Alguien podrá abogar, como ya se ha hecho en el caso de los arbolitos navideños, que son más convenientes los de plástico, que es “más ecológico”, aunque gran parte de estos artilugios suelen ser del venenoso PVC. Si exploramos un poco el ciclo de producción/contaminación de cada uno, el plástico (sea o no PVC), es claramente más dañino para el medio ambiente.

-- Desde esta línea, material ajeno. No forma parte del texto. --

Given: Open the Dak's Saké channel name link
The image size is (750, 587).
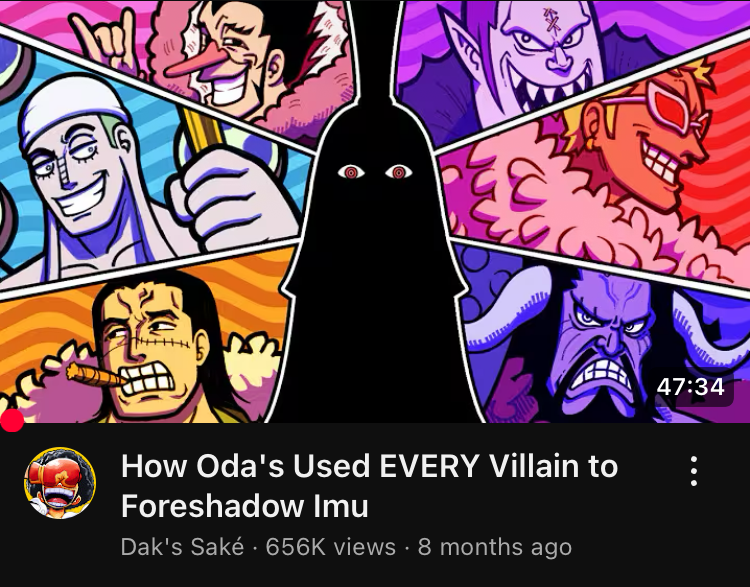Looking at the screenshot, I should pyautogui.click(x=182, y=547).
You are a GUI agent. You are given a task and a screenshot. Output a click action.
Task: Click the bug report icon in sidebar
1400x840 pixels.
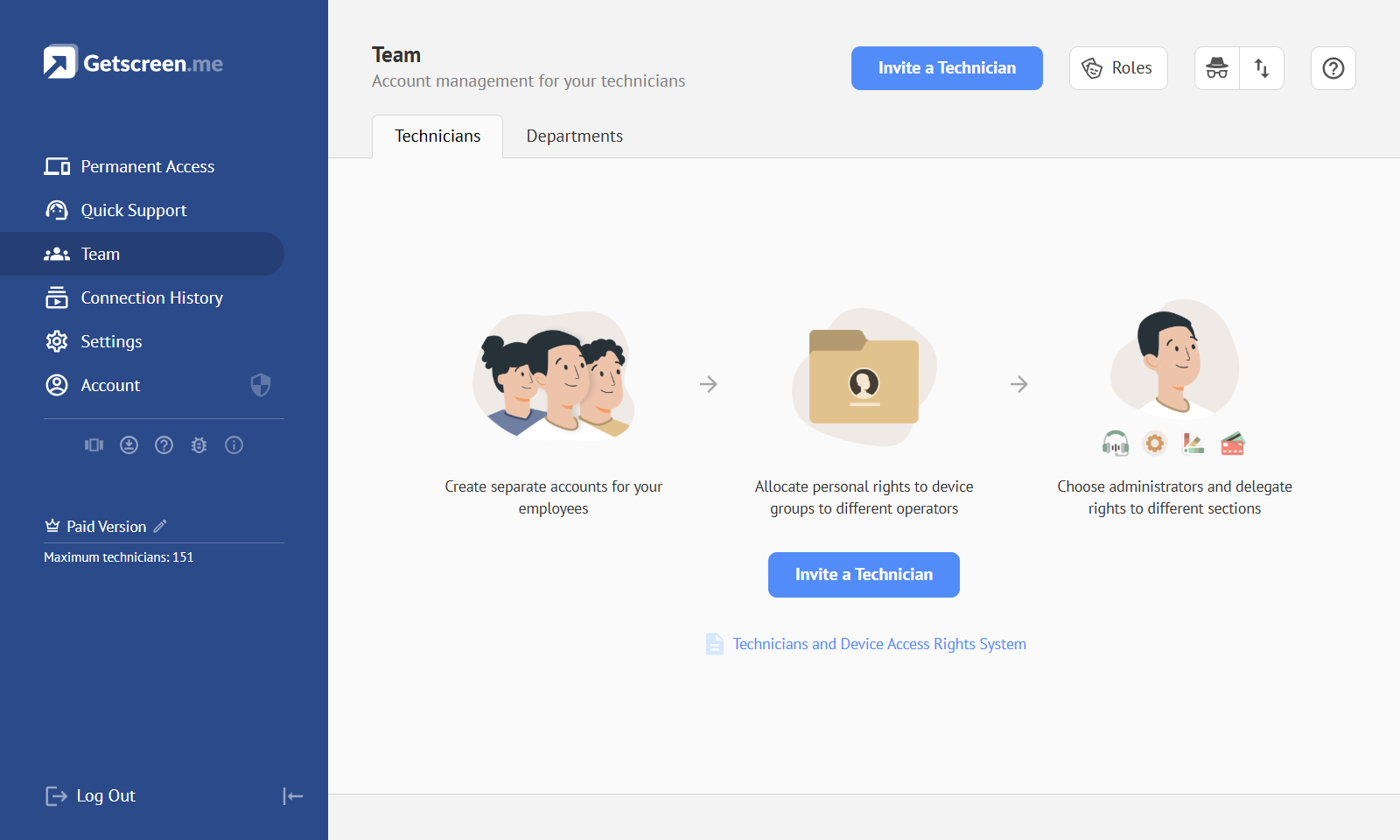[x=200, y=445]
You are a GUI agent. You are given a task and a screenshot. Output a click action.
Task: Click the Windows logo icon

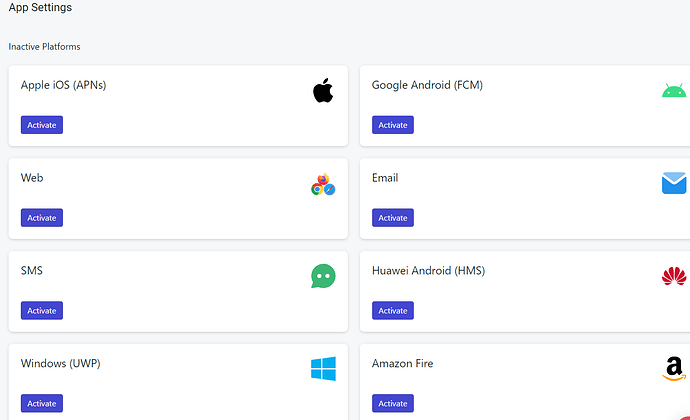(x=323, y=368)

El punto a favor de los adornos de plástico, su reutilización año tras año, no consigue salvar la distancia entre dos productos, el natural y el de plástico, muy lejos desde un enfoque de sostenibilidad.

 

¿Pero cuanto de la oposición a la utilización de elementos del bosque es una visión negativa de los aprovechamientos forestales?. ¿En qué medida no caemos en contradicciones cuando señalamos idealizadamente los usos tradicionales y los elementos etnográficos en torno a las plantas, y condenamos otros usos que pueden resultar tan superfluos como los tradicionales pero que añaden dosis de sostenibilidad social en zonas en declive?.

 

- Atención pregunta

 

Al hilo de todo lo anterior: ¿Aceptaríamos la corta de ramilla de acebo desde los parámetros de un sistema de certificación forestal como el FSC?. La nueva postura resulta difícil de mantener desde cierta rigidez dogmática: no apoyamos ni fomentamos el uso de acebo pero, ya que se utiliza, solicitamos su aprovechamiento desde los estándares de gestión forestal más exigentes, los del FSC. Nosotros seguiremos condenando la cultura del usar y tirar.

 

También es cierto que una revisión de la postura mantenida hasta ahora, la demonización del aprovechamiento del acebo, genera nuevos retos. Podemos abrir la caja de pandora y podríamos provocar nuevas propuestas de desprotección del acebo y nuevas ordenaciones con “tratamientos selvícolas” que no sean beneficiosos ni ayuden a la regeneración de las masas naturales. Podríamos encontrarnos una mayor demanda navideña como resultado de una mayor aceptación social del consumo de acebo en Navidad. O no.

 

Queda abierto el debate. Lo único no permitido es matar al mensajero.